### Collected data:
_ _ _ _ _

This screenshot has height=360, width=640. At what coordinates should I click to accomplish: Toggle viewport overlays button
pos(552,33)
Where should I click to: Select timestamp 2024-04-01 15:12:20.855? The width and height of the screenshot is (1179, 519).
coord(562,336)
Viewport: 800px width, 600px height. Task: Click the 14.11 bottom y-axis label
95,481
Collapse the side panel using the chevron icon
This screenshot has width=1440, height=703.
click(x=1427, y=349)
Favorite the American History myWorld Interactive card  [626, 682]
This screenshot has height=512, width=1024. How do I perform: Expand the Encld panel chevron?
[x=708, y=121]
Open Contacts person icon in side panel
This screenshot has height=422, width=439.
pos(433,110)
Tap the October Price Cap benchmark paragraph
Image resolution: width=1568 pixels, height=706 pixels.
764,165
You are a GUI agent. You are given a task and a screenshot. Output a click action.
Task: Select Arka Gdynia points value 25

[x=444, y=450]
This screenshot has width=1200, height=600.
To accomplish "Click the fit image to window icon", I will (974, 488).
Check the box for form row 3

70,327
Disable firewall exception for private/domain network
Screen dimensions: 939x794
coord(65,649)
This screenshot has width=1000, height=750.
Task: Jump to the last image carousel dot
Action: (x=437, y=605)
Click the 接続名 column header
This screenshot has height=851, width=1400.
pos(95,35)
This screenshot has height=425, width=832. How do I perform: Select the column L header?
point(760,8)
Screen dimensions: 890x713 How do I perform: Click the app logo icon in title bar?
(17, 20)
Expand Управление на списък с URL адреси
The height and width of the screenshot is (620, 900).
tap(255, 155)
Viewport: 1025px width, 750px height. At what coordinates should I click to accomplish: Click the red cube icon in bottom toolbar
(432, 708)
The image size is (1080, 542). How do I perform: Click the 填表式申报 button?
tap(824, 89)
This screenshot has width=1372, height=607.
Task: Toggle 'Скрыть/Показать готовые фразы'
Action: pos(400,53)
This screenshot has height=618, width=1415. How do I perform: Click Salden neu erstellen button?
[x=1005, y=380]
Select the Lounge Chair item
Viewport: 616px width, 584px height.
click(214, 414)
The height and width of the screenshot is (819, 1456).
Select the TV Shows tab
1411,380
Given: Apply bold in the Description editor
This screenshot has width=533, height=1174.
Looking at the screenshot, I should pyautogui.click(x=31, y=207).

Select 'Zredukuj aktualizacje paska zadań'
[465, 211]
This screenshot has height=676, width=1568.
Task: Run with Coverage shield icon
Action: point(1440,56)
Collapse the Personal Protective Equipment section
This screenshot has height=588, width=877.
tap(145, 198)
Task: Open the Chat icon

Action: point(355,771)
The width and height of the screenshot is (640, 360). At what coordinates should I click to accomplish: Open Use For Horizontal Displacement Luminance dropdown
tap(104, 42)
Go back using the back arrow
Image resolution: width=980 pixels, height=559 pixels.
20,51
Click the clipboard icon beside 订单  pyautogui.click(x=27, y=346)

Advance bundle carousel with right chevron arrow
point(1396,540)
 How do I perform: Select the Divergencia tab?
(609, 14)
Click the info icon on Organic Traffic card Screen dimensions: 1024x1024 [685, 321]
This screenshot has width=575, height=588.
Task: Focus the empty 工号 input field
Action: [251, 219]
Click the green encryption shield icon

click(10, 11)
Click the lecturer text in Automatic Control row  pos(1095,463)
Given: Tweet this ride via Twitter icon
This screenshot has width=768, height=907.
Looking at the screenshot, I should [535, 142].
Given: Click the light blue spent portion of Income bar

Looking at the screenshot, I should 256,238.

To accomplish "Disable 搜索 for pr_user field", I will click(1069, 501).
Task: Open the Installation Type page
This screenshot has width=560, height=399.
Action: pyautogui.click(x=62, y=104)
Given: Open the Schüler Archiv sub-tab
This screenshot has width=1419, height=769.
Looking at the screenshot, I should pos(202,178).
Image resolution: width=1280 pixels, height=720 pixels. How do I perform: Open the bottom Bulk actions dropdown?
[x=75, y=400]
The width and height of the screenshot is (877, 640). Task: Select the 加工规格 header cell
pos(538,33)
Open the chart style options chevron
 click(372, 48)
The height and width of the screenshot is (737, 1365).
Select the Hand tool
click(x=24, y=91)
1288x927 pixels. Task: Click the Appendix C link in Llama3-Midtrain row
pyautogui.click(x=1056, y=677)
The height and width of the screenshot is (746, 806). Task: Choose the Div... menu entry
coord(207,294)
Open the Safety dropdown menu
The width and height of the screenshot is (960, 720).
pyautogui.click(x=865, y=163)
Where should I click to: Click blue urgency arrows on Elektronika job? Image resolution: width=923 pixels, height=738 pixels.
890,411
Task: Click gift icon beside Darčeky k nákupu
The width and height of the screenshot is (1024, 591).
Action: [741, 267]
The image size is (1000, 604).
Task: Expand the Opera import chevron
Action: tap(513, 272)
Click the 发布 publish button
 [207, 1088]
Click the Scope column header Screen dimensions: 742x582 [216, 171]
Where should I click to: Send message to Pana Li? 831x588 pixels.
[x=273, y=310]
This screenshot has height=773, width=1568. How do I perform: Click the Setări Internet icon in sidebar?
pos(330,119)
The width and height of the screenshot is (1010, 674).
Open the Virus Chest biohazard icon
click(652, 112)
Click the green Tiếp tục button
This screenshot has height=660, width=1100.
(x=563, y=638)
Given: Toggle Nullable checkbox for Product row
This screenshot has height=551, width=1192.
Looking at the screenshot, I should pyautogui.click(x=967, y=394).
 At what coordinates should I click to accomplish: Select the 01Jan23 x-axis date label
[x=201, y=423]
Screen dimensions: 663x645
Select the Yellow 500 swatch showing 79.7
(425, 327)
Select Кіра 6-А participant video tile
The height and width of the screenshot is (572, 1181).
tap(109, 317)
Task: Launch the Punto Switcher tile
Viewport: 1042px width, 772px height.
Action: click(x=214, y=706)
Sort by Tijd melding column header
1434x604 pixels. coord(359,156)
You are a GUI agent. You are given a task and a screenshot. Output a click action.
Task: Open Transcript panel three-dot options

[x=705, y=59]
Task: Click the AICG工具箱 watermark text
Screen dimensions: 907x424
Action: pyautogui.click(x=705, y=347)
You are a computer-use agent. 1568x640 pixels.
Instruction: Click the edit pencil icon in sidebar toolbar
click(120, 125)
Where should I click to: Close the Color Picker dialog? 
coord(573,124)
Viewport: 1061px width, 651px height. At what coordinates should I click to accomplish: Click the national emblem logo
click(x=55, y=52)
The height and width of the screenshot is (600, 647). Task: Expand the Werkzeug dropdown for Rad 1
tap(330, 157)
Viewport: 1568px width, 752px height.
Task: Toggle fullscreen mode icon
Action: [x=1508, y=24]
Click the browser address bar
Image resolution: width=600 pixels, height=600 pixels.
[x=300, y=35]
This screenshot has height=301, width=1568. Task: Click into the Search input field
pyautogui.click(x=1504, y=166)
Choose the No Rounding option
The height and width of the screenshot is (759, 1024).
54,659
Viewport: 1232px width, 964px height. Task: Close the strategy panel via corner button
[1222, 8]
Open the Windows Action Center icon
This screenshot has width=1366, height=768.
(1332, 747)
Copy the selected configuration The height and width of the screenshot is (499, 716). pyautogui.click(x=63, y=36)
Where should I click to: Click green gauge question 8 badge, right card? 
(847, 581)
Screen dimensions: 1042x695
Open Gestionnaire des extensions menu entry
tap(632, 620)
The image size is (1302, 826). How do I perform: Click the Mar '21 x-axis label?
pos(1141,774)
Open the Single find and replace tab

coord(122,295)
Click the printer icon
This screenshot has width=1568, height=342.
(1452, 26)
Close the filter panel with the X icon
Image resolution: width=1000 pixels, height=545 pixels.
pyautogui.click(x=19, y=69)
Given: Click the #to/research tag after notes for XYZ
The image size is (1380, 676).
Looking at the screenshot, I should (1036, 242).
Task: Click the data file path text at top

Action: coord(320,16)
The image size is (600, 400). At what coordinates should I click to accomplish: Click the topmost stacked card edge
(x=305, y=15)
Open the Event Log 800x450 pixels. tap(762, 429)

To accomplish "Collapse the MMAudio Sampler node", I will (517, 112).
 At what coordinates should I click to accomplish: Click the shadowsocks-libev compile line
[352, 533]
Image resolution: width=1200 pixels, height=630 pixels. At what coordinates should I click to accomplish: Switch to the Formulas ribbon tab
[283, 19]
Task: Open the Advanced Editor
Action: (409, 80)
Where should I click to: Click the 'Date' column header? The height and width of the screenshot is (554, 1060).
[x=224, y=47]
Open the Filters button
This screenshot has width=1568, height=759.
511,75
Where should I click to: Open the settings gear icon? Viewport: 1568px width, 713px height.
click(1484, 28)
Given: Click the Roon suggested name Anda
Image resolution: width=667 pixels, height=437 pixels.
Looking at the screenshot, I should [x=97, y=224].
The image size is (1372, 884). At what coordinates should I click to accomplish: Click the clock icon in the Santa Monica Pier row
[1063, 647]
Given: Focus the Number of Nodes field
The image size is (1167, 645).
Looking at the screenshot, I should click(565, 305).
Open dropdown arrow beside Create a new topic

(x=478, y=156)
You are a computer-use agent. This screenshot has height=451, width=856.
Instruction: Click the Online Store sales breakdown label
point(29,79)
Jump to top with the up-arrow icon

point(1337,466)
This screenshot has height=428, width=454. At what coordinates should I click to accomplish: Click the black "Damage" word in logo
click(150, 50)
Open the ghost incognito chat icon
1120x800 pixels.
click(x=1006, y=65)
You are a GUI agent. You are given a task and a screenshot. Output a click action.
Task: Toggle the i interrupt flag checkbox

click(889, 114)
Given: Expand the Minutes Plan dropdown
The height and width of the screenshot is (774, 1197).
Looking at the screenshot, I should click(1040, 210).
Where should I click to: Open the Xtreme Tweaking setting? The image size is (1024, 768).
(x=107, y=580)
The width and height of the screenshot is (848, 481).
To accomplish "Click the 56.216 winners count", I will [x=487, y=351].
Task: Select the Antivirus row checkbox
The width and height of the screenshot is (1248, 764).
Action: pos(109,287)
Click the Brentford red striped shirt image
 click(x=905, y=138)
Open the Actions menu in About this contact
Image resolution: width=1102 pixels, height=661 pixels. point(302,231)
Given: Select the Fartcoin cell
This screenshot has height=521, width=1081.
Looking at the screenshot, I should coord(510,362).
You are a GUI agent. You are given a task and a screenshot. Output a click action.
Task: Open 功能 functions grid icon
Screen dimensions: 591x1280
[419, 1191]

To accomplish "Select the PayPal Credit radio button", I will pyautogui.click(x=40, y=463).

_ _ _ _ _

### Problem to solve:
Wherever the string "computer" appears in the entries above, list that line.

### Completed exercise:
You are a computer-use agent. 1568x640 pixels.
You are a computer-use agent. This screenshot has height=451, width=856.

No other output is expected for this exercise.